States endorse the healthy concept, but the bill sticks in their craws. In fact, a bill introduced this month in Arizona would change The Grand Canyon State's law so schools can drop out of the national lunch program instead of following the new rules.

"There is no escaping the argument that this is a healthier menu for kids," Arizona State Sen. Rich Crandall, a Republican representing Mesa, told Bloomberg News. "The problem is they are mandating these new standards with no new funding to back it up."

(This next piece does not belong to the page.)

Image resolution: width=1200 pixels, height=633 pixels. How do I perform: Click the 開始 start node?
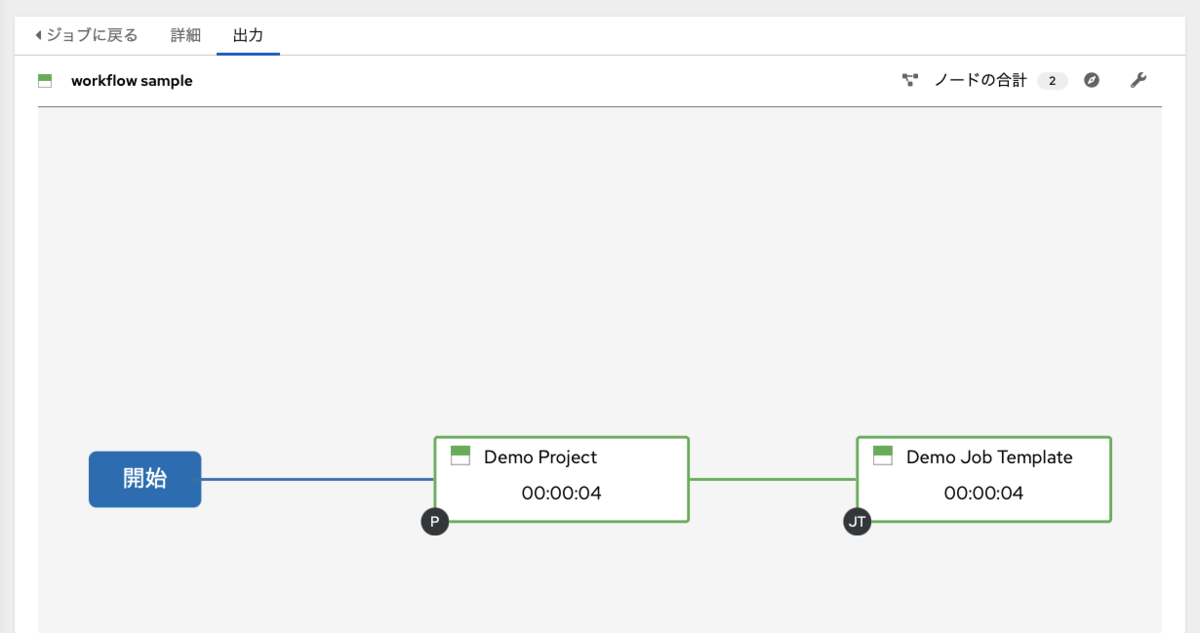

President Barack Obama sought the changes because one-third of U.S. children are overweight or obese, contributing to $3 billion in annual medical costs, according to administration. The U.S. Agriculture Department is establishing minimum and maximum calorie levels, based on age and reducing the sodium content in meals. The original draft proposed in June would have cost $6.8 billion over five years.

The new plan dropped a daily requirement for meat or a meat alternative with breakfast. Local governments denounced the initial cost, and companies lobbied successfully to block its limits on potatoes and tomato paste in pizza.

The new standards "are one of the most important advances in nutrition in decades," said Margo Wootan, nutrition policy director at the Washington-based Center for Science in the Public Interest, a consumer advocacy group. "They're much needed, given high childhood obesity rates and the poor state of our children's diets."

The USDA had wanted to change the amount of tomato paste that earns a vegetable credit from one-eighth of a cup to a half cup, said Corey Henry, a spokesman for the American Frozen Food Institute, a McLean, Va.-based trade organization that represents 90 percent of U.S. frozen-food production.

"Tomato paste is incredibly nutrient dense, which is why USDA's current standard works," Henry said in an email to Bloomberg News.

ConAgra, based in Omaha, Neb., and Schwan Food Co. were among companies that had argued against some requirements in the initial proposal, which would have potentially hurt their business. Schwan's Food Service Inc. of Marshall, Minn., holds a 70 percent market share on pizza in the $9.5 billion school food-service industry.

U.S. schools served 2.9 billion free lunches as part of the National School Lunch Program in fiscal 2010, as well as about 500 million reduced-price lunches and 1.8 billion full-price lunches, according to the draft for the rules.